C Based Stimulus for UVM
On-demand Web Seminar
Abstract
Many hardware blocks are designed to interact with software using memory mapped registers. In the final implementation, the system level software, running on a CPU, reads and writes these registers via a bus interface on the hardware block. With UVM sequence based stimulus, accesses to these registers are made via a bus agent, sometimes in a directed way that emulates software accesses, sometimes using constrained random stimulus. This seminar describes a techniquein which C stimulus can be applied to the DUT via an existing UVM testbench that contains one or more bus agents. The approach used is to add a C register read/write API for use by C source code, which calls tasks in a SystemVerilog package via the SystemVerilog DPI mechanism to enable the C to make register accesses via the UVM testbench bus agents. The API enables c code to be compiled and then run on the host workstation during the simulation of a UVM environment.
Duration: 31:44
Details
Overview
Many hardware blocks are designed to interact with software using memory mapped registers. In the final implementation, the system level software, running on a CPU, reads and writes these registers via a bus interface on the hardware block. With UVM sequence based stimulus, accesses to these registers are made via a bus agent, sometimes in a directed way that emulates software accesses, sometimes using constrained random stimulus. This seminar describes a technique in which C stimulus can be applied to the DUT via an existing UVM testbench that contains one or more bus agents.
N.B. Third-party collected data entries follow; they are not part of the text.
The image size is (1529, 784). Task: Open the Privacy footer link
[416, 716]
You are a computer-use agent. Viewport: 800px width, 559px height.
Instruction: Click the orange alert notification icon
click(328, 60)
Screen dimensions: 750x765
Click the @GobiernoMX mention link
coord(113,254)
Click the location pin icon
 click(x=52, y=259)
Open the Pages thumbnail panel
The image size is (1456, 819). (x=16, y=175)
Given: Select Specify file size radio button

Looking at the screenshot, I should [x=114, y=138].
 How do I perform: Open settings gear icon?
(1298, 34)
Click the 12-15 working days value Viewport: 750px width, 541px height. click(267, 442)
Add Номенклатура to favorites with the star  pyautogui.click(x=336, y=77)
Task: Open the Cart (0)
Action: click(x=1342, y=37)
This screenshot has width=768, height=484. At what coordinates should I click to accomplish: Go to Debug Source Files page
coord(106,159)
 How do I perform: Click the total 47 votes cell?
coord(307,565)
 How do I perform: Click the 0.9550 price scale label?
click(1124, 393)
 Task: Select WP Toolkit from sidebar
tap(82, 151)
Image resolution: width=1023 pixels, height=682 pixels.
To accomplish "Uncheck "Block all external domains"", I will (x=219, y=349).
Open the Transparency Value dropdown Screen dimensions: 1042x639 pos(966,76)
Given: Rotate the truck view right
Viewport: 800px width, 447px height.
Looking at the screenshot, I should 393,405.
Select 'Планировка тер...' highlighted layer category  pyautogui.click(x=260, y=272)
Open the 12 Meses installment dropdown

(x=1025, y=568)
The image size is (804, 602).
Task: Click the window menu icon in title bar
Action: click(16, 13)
The approach used is to add a C register read/write API for use by C source code, which calls tasks in a SystemVerilog package via the SystemVerilog DPI mechanism to enable the C to make register accesses via the UVM testbench bus agents. The API enables c code to be compiled and then run on the host workstation during the simulation of a UVM environment.
What You Will Learn
- Review of a register-level testbench architecture
- Tradeoffs associated with C stimulus alternatives
- How to extend your environment to accept C stimulus
- How to use the c_stimulus_pkg to use C code as stimulus in your environment
About the Presenter
Tom Fitzpatrick
Verification Technologist
Tom Fitzpatrick is currently a Verification Technologist at Mentor Graphics Corp. where he brings over two decades of design and verification experience to bear on developing advanced verification methodologies, particularly using SystemVerilog, and educating users on how to adopt them. He has been actively involved in the standardization of SystemVerilog, starting with his days as a member of the Superlog language design team at Co-Design Automation through its standardization via Accellera and then the IEEE, where he has served as chair of the 1364 Verilog Working Group, as well as a Technical Champion on the SystemVerilog P1800 Working Group. At Mentor Graphics, Tom was one of the original designers of the Advanced Verification Methodology (AVM), and later the Open Verification Methodology (OVM), and is the editor of Verification Horizons, a quarterly newsletter with approximately 40,000 subscribers. He is a charter member and key contributor to the Accellera Verification IP Technical Subcomittee. He has published multiple articles and technical papers about SystemVerilog, verification methodologies, assertion-based verification, functional coverage, formal verification and other functional verification topics.